§ **WHAT YOU NEED TO DO**
1. From the text below on PDF rendering resolution, list each distinct resolution value (in DPI or ppi) stated in the prose sentences. Leave out the code line and the command output listing.
2. Answer these questions from the text below on PDF rendering resolution, one answer per line:
(a) What is the default value of $wgPdfHandlerDpi?
(b) At what DPI would rendering produce the original images?
(c) What is the 167 DPI image?

#### TEXT SEGMENT ####

Because the PDF images are specified as being small but "dense" (imagine a physically small book printed on a very high-quality press), rendering this PDF at a DPI like 150 is going to produce very small downscaled images (like taking a photo of said book with a rubbish camera). To make this image better, it should be rendered at a higher DPI, where 800 would produce the original images.
This calculation can be seen in PdfImage:php, line 99
$width = intval( trim( $size[0] ) / 72 * $wgPdfHandlerDpi );
150 dpi is the default for $wgPdfHandlerDpi per https://www.mediawiki.org/wiki/Extension:PdfHandler
Normally, PDFs that come from the IA have images like this:
$ pdfimages conspiracietrago00chap_0.pdf -f 1 -l 1 -list page num type width height color comp bpc enc interp object ID x-ppi y-ppi size ratio -------------------------------------------------------------------------------------------- 1 0 image 808 1198 rgb 3 8 jpx no 756 0 167 167 8234B 0.3% 1 1 image 2422 3593 rgb 3 8 jpx no 757 0 501 500 15.0K 0.1% 1 2 mask 2422 3593 - 1 1 jpx no 757 0 501 500 15.0K 1.4%
Where the "main content" of the image is 500ppi (sometimes a tiny bit off due to rounding of some sort), and the 167 DPI image is the (low-frequency) background layer of the MRC separation.

#### DATA SECTION ####

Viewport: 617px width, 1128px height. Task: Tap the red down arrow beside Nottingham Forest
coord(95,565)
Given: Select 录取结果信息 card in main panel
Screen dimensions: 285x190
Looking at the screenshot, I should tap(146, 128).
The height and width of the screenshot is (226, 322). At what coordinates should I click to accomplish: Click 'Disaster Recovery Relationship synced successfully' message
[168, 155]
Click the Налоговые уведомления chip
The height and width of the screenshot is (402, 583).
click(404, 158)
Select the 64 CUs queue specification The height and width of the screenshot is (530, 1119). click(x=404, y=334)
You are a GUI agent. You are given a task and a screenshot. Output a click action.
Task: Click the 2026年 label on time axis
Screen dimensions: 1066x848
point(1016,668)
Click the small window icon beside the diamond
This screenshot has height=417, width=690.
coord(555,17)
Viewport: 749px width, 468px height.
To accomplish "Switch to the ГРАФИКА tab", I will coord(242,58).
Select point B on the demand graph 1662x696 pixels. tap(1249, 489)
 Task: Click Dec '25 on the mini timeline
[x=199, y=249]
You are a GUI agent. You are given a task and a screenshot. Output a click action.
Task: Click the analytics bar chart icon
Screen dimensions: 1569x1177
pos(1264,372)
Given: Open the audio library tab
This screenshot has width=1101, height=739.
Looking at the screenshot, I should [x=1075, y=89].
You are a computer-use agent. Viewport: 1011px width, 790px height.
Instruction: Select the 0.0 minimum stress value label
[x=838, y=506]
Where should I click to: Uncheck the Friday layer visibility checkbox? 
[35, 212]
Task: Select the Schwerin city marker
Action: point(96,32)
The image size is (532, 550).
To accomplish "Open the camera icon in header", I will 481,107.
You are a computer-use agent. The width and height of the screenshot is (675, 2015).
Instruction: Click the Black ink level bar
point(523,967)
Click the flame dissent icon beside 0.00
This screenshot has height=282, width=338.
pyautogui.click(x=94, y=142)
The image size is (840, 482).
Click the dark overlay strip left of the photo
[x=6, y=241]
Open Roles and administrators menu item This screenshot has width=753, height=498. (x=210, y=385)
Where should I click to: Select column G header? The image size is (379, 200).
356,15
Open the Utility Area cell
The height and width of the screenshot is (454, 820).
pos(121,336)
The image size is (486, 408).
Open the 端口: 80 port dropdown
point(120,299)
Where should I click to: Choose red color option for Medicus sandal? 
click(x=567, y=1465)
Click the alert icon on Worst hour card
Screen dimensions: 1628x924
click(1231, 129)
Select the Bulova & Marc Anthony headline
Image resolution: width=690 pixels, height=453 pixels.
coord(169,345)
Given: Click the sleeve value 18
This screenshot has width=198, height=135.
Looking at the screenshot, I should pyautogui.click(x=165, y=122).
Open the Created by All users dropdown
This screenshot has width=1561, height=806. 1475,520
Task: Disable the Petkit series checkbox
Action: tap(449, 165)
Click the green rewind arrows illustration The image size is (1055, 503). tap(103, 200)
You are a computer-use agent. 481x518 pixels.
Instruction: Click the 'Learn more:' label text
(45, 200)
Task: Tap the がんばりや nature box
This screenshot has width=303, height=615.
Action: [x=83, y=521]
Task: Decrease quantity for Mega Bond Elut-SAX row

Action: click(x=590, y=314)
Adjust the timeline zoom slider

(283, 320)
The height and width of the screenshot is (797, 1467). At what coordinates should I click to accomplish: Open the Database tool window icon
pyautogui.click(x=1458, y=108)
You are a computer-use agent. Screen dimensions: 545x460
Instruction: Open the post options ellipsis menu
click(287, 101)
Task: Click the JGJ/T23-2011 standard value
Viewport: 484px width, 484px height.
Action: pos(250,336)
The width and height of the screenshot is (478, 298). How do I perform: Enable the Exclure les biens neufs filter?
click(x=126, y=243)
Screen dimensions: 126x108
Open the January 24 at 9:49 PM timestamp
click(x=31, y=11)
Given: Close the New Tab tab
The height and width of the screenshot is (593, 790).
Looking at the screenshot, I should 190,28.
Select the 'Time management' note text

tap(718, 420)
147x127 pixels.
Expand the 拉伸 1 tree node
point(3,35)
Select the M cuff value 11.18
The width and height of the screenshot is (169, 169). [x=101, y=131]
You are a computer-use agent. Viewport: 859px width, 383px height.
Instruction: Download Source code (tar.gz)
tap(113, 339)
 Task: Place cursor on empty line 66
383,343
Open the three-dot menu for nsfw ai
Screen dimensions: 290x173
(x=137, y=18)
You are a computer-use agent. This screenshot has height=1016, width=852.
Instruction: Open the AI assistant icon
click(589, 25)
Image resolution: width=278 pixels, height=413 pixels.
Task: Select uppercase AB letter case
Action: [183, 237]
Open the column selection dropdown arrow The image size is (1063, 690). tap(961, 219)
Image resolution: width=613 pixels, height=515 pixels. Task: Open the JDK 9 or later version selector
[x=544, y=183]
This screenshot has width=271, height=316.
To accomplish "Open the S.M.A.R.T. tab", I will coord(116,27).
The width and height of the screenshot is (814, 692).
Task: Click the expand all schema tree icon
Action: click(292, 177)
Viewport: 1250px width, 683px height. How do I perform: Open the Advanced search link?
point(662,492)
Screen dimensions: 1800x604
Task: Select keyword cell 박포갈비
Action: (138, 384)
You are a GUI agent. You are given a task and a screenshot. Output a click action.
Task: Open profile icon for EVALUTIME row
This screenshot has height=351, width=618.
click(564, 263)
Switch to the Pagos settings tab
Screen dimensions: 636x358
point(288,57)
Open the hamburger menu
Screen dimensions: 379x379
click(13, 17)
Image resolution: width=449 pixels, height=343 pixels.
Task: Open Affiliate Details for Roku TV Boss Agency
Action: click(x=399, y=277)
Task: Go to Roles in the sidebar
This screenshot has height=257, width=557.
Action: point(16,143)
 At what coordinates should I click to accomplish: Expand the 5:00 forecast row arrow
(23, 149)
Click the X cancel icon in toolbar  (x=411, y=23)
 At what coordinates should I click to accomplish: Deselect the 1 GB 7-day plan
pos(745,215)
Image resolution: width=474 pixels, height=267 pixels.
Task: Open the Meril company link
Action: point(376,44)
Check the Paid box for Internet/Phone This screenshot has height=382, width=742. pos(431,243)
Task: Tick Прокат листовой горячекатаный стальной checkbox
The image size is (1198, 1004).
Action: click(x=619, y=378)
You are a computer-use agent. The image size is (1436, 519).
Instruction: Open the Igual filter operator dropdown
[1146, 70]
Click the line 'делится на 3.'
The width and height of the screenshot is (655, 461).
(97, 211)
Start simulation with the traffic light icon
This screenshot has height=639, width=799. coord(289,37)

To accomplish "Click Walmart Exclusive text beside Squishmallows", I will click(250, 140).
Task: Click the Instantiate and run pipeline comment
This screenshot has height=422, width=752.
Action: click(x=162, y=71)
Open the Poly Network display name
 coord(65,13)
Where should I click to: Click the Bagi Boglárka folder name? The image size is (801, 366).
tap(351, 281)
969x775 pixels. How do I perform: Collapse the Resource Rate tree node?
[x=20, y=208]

####

§ **ANSWER SECTION**
1. 150, 800, 500, 167

2.
(a) 150 dpi
(b) 800
(c) The low-frequency background layer of the MRC separation